Given $f$ is an even function of interval $(-a, a)$, $a>0$ and $0<c < a$. Prove that if $L'f(c)$ exists, then $Rf'(-c)$ exists and $Lf'(c)=-Rf'(-c)$. Deduce that if $f$ is differentiable on $(-a,a)$, then $f'$ is an odd function on $(-a,a)$.

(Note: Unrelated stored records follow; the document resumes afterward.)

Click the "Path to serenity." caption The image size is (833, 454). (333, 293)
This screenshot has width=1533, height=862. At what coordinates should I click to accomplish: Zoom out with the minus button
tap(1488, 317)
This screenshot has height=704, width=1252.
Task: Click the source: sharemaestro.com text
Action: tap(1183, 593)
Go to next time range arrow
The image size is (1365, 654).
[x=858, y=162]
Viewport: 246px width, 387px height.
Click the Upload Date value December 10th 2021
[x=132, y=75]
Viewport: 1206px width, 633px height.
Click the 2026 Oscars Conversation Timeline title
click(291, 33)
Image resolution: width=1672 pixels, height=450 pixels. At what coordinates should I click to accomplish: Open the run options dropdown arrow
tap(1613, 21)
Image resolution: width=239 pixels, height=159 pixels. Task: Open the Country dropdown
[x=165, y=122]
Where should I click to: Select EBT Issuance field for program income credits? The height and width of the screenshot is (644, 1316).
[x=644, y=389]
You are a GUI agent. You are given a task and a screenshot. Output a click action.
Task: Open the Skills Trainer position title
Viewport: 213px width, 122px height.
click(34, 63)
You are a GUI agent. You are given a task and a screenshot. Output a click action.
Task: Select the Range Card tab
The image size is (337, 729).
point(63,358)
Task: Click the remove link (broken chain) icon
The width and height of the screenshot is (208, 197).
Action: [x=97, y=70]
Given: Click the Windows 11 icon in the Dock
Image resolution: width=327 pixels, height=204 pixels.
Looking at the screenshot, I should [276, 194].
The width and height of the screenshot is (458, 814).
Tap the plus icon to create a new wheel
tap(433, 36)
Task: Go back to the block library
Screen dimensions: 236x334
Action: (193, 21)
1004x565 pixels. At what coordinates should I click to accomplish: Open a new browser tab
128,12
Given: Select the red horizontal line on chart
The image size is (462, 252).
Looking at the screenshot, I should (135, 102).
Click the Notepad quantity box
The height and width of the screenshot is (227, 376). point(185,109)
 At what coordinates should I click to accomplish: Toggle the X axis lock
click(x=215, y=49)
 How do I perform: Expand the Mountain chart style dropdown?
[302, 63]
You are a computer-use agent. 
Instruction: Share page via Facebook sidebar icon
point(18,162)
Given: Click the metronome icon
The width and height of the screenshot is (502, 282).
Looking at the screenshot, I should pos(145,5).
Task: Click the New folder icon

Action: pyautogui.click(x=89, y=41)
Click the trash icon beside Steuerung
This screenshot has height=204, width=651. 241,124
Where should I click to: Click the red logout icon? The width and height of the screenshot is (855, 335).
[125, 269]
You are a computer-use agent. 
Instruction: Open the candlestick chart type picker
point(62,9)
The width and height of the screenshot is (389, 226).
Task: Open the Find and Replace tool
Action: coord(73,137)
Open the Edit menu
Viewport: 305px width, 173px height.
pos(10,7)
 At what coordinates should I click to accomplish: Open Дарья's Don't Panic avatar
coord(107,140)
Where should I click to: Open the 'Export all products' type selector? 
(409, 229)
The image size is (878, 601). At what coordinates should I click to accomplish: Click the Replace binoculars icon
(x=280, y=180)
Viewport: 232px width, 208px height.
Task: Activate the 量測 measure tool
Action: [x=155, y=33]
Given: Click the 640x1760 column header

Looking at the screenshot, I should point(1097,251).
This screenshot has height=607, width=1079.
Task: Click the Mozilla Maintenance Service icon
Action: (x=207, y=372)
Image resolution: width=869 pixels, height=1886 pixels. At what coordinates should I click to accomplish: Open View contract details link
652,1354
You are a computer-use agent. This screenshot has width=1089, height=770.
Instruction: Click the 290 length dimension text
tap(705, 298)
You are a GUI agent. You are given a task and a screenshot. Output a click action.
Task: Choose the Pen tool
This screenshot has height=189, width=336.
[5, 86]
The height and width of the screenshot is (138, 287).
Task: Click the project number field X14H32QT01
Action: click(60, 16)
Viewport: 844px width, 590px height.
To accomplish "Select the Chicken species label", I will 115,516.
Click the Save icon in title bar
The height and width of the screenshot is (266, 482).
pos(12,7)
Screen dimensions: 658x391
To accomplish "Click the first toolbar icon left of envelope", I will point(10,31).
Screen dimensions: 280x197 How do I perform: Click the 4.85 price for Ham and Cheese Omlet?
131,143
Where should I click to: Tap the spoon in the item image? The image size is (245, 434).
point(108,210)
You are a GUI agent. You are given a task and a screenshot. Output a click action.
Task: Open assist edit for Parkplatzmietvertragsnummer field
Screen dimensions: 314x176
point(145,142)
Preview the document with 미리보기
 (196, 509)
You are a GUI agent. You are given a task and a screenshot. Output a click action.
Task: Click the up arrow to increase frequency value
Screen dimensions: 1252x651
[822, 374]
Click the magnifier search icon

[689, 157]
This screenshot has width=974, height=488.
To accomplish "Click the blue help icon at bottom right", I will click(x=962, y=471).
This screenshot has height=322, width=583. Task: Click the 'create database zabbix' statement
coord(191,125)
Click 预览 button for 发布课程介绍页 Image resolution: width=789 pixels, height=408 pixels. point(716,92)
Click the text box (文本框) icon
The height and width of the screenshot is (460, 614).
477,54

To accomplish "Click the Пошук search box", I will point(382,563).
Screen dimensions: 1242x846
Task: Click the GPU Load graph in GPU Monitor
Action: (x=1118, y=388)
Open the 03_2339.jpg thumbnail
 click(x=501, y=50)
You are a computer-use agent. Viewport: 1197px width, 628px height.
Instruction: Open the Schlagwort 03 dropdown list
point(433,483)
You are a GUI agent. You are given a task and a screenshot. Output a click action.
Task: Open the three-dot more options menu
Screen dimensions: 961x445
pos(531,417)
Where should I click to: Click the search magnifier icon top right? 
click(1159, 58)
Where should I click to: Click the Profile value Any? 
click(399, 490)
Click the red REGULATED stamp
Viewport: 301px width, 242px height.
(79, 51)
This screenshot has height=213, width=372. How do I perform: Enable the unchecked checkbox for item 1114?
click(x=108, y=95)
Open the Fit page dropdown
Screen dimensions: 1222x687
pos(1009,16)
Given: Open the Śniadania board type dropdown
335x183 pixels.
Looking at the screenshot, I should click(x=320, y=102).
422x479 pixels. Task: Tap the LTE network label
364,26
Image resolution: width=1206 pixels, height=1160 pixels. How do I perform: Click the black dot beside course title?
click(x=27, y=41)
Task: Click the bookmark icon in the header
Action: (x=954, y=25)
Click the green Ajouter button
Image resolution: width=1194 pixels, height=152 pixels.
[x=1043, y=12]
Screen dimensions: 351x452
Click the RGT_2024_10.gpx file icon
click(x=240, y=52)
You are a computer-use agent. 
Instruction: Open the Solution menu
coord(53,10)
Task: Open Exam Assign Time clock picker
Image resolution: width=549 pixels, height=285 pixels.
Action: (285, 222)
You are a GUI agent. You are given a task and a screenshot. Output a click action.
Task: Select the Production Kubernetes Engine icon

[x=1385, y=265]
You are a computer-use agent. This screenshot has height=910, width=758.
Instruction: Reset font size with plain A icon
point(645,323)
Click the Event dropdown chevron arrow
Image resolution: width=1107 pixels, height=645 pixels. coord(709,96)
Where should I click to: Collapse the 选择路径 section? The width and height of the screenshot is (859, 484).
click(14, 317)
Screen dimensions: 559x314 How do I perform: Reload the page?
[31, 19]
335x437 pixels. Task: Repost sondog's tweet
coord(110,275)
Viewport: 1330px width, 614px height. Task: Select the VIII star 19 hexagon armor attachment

$f$ is even then $f(-x)=f(x)$, then $f'(-x)=-f'(x)$ i.e $f'$ is odd function. But what exactly the question want? Please help with apropriate answer.
We have
\begin{align*} Lf'(c) &= \lim_{x\to c-} \frac{f(x)-f(x)}{x-c} = - \lim_{x\to c-} \frac{f(x)-f(x)}{c-x} \stackrel{1.}{=} - \lim_{x\to c+} \frac{f(-x)-f(c)}{c-(-x)} \\ & \stackrel{2.}{=} - \lim_{x\to c+} \frac{f(-x)-f(-c)}{c-(-x)} \stackrel{3.}{=} - \lim_{x\to c+} \frac{f(x)-f(-c)}{c-(-x)}=-Rf'(-c),\end{align*}
i.e. $$Lf'(c) = -Rf'(-c). \quad (\star)$$ Since $Lf'(c)$ exists, we know that $-Rf'(c)$ must exist aswell. In 1. we used the substitution $x\mapsto -x$ and in 2. and 3. we used that $f$ is even. If $f$ is differentiable in $(-a,a)$ then we know that $$f'(c)= Lf'(c) = Rf'(c) \quad \text{for all } c\in (-a,a).$$ Using $(\star)$ we get
$$f'(c)=-f'(-c) \quad \text{for all } c\in (-a,a),$$
i.e. $f'$ is an odd function on $(-a,a)$.